大先生は吹き出され、台所に向かって大声で、オーイ! お前のカレーは竹の中だと! その日のうちにその話を岩田豊雄(獅子文六)先生に電話で報告。たちまち翌日奥様のところに岩田先生から速達が届いた。宛先の表示が「竹中華麗様」。この封筒は後日見せていただいた。そんなことから心許されたらしい。夏の避暑時の留守番とか、逆に別荘をお借りするとか結構阿川家には一時深入りした。深入りして一驚・感嘆したのは、とにかくこの家族の時代離れした男尊女卑の風習であり、それに唯唯諾諾と盲従する奥様と佐和子姫の江戸時代の女のような忍耐力だった。虐げられているから暗いかといえば、そんなことはない、明るいのである。

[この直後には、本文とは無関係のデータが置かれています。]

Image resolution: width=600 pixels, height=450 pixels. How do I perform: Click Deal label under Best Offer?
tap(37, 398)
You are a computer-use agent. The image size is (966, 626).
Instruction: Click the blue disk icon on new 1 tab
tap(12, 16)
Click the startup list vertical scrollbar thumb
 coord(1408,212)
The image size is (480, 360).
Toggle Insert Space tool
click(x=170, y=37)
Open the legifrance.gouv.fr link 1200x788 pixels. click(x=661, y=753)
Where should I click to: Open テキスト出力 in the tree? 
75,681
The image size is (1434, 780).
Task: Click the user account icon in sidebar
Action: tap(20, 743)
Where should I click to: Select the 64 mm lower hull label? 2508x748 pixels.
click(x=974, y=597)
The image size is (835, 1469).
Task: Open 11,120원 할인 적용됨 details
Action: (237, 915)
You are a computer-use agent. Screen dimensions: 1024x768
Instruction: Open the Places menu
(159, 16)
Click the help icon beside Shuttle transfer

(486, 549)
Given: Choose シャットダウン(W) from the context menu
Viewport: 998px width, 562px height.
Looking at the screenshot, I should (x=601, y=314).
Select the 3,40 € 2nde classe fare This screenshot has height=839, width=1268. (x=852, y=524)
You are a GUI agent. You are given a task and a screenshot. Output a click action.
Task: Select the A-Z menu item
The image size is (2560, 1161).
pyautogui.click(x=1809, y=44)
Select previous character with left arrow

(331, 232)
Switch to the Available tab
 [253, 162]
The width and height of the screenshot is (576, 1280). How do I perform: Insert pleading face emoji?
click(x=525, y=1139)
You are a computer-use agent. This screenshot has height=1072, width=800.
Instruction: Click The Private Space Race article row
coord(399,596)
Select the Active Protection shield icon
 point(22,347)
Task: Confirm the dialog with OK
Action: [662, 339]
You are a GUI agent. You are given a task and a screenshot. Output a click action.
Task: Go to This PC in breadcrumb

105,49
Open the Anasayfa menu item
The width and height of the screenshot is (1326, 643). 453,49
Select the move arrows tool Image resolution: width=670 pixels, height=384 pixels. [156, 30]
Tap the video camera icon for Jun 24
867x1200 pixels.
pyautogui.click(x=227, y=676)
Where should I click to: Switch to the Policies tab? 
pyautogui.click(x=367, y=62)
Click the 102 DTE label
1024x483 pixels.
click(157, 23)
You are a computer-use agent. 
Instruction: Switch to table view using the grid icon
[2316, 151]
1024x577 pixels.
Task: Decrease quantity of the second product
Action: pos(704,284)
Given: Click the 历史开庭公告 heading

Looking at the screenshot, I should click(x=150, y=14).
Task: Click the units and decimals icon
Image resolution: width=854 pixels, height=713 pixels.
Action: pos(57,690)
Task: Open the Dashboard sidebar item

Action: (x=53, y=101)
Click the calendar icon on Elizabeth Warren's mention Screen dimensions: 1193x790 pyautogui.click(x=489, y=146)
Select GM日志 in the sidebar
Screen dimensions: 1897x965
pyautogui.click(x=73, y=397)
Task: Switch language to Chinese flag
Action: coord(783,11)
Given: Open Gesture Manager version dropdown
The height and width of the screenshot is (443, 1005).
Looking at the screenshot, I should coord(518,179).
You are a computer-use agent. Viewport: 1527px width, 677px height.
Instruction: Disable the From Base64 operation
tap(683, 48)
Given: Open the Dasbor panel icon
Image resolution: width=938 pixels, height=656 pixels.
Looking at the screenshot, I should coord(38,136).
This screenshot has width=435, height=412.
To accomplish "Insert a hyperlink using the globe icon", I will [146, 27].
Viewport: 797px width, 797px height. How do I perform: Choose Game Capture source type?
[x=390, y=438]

僕の祖父母は慶応生れの、それこそ江戸時代の人間だったが、ある日祖父が何かで激昂し、祖母に向かって出て行け! と怒鳴ったらその時祖母は全く怯えず「台所の隅にでも置かせていただきます」とそれから一週間台所で暮していた。幼時期のあの記憶が久しぶりに蘇った。
大先生の書かれた原作を、僕は何本か脚色している。その殆んどが私小説だが、阿川家ほどドラマの素材として面白い材料は見当らない。